Cellular Senescence in Traumatic Brain Injury: Evidence and Perspectives

• Published in: Frontiers in aging neuroscience Vol. 13; p. 742632
• Main Authors: Schwab, Nicole, Leung, Emily, Hazrati, Lili-Naz
• Format: Journal Article
• Language: English
• Published: Lausanne Frontiers Research Foundation 28.09.2021; Frontiers Media S.A
• Subjects: Aging; Alzheimer's disease; Animal models; brain trauma; Cell cycle; cellular senescence; chronic traumatic encephalopathy; Coma; Concussion; Consciousness; Cyclin-dependent kinases; Dementia; Dementia disorders; Deoxyribonucleic acid; DNA; DNA damage; DNA repair; Enzymes; Excitotoxicity; Gene expression; Gliosis; Inflammation; Kinases; mild traumatic brain injury; Neurodegenerative diseases; Neurological complications; Neuroscience; Patients; Proteins; Senescence; Therapeutic applications; Traumatic brain injury
• ISSN: 1663-4365; 1663-4365
• DOI: 10.3389/fnagi.2021.742632

Mild traumatic brain injury (mTBI) can lead to long-term neurological dysfunction and increase one's risk of neurodegenerative disease.
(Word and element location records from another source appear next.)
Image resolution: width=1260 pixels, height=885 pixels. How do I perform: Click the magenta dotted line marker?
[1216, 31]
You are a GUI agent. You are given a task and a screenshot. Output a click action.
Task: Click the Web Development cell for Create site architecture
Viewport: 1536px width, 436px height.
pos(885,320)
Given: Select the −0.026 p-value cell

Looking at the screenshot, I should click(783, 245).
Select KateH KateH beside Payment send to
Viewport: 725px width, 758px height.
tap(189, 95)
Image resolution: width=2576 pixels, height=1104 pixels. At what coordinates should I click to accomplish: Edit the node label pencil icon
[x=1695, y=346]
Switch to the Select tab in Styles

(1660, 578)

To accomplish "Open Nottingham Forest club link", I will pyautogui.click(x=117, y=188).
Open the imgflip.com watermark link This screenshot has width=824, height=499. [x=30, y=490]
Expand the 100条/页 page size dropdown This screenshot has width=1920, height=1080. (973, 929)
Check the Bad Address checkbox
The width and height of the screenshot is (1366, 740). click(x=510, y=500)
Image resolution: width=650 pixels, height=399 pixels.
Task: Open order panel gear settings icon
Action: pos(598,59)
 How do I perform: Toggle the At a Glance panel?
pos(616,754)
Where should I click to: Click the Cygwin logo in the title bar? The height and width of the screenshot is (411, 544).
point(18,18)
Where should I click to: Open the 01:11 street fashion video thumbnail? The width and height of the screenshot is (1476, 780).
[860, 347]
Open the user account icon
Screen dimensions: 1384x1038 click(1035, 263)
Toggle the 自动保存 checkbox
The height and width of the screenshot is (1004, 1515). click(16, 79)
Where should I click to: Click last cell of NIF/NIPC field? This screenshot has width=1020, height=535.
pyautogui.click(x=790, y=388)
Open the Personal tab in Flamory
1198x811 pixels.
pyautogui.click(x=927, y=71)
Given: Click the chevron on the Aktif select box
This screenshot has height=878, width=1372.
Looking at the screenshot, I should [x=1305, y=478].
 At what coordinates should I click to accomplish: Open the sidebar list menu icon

Several repercussions of mTBI have been identified and well-studied, including neuroinflammation, gliosis, microgliosis, excitotoxicity, and proteinopathy – however the pathophysiological mechanisms activating these pathways after mTBI remains controversial and unclear. Emerging research suggests DNA damage-induced cellular senescence as a possible driver of mTBI-related sequalae. Cellular senescence is a state of chronic cell-cycle arrest and inflammation associated with physiological aging, mood disorders, dementia, and various neurodegenerative pathologies. This narrative review evaluates the existing studies which identify DNA damage or cellular senescence after TBI (including mild, moderate, and severe TBI) in both experimental animal models and human studies, and outlines how cellular senescence may functionally explain both the molecular and clinical manifestations of TBI. Studies on this subject clearly show accumulation of various forms of DNA damage (including oxidative damage, single-strand breaks, and double-strand breaks) and senescent cells after TBI, and indicate that cellular senescence may be an early event after TBI. Further studies are required to understand the role of sex, cell-type specific mechanisms, and temporal patterns, as senescence may be a pathway of interest to target for therapeutic purposes including prognosis and treatment.